TASK DIRECTIONS
Search the records below for the line containing "DC (127, 209)". Output that line and all later lines exactly; output nothing else.

Data records

↓

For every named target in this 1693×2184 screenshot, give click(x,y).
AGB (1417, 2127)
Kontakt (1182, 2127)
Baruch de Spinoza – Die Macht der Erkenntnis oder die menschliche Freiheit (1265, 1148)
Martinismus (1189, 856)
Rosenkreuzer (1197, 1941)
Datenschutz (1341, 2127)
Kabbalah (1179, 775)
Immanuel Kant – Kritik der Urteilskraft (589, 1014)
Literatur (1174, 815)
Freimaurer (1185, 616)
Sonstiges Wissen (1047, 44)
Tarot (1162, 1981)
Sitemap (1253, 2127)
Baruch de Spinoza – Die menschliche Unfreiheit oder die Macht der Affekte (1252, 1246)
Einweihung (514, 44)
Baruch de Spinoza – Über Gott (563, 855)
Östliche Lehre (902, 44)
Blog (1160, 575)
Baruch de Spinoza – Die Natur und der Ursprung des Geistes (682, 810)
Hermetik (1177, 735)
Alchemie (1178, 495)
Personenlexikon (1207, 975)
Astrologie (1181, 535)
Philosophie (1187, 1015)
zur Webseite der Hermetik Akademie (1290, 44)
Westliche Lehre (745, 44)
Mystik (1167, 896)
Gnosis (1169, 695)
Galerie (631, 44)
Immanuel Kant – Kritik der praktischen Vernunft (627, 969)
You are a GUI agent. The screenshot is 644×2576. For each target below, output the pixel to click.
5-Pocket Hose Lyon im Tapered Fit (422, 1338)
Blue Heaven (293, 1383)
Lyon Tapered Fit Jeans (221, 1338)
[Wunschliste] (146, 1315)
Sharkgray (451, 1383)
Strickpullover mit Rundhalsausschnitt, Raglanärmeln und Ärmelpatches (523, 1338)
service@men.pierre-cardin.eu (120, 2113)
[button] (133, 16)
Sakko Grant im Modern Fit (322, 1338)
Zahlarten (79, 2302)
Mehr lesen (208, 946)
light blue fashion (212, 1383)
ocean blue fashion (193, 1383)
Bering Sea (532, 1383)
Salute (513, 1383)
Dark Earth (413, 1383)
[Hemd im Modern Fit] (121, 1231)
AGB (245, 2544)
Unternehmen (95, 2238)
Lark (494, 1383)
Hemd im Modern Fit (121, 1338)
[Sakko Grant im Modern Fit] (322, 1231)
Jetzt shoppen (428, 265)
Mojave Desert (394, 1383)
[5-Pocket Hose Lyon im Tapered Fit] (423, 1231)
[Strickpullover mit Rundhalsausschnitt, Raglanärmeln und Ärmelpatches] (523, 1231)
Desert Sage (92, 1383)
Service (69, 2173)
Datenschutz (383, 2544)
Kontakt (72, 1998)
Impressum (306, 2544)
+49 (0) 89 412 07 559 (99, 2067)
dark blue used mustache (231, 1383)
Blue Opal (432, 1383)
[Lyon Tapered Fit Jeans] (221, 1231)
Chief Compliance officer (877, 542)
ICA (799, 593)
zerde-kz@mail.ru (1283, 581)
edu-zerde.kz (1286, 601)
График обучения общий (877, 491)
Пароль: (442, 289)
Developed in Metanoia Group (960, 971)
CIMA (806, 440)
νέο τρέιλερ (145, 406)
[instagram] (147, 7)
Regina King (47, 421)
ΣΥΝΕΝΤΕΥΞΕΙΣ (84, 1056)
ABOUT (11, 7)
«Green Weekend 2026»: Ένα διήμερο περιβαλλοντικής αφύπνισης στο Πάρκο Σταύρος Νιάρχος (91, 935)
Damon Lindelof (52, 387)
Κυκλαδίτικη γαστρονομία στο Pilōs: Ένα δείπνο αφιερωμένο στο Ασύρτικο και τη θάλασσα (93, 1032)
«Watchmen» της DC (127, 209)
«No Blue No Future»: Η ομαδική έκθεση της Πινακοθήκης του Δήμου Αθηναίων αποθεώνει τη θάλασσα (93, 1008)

↑

THE COMPLETED TASK
«Watchmen» της DC (127, 209)
«No Blue No Future»: Η ομαδική έκθεση της Πινακοθήκης του Δήμου Αθηναίων αποθεώνει τη θάλασσα (93, 1008)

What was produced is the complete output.